In vivo visualization of RNA localization and transport in plants

HEINLEIN, MANFRED; E.J. PEÑA; AGÜERO, MATÍAS

Berlin

Workshop; Intercellular communication in development and disease; 2017

Tobacco mosaic virus (TMV) infectious clones in which the coat protein gene has been removed and the movement protein (MP) is expressed as a fusion to fluorescent proteins (MP:FP) allow us to study the roles of MP during infection (A). The MP:FP accumulates transiently and reaches a maximum level after 2-3 days before it is degraded. Thus, infection foci produced by TMV-MP:FP are characterized by a ring-shaped fluorescence. (B, left-middle). At the leading front of infection, i.e. in recently infected cells in which the cell-to-cell movement of vRNA occurs, MP accumulates at plasmodesmata (PD) and in ER-associated mobile particles, which are proposed to represent early replication complexes (VRCs) (B, right). These particles are associated with the ability of MP to support virus movement 1 . Previously, we adapted the bacteriophage MS2-derived RNA-labeling system to study TMV-RNA transport.

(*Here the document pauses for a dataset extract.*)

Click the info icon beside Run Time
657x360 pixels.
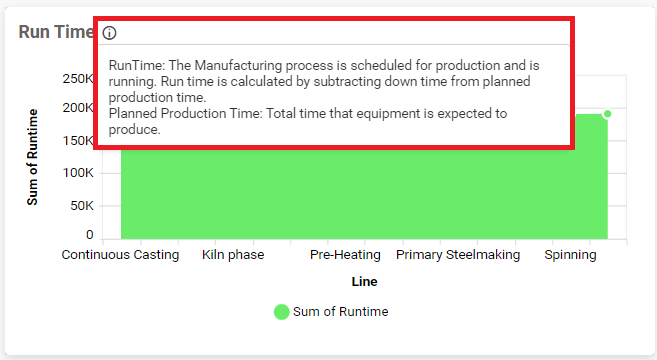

This method is based on the tagging of an RNA of interest with a protein-binding motif (stem loop, SL) and the co-expression of its corresponding fluorescently tagged RNA-binding protein (RBP). As the RBP is fused to an NLS and targeted to the nucleus, its retention to particles in the cytoplasm indicates the position of the labeled RNA-SL2 (Ci). Using this method we showed that TMV particles produced upon ectopic expression of MP contain MP mRNA (Cii) and that the mRNA accumulates together with MP at plasmodesmata3 (PD, Ciii), however the sensitivity of the method doe not allow us to study composition and trafficking of the particles. In this work we present an alternative method with higher sensitivity that not only allowed us to confirm previous results but also to visualize cell-to-cell RNA transport events. It also opens the possibility to address the compositions of the MP particles.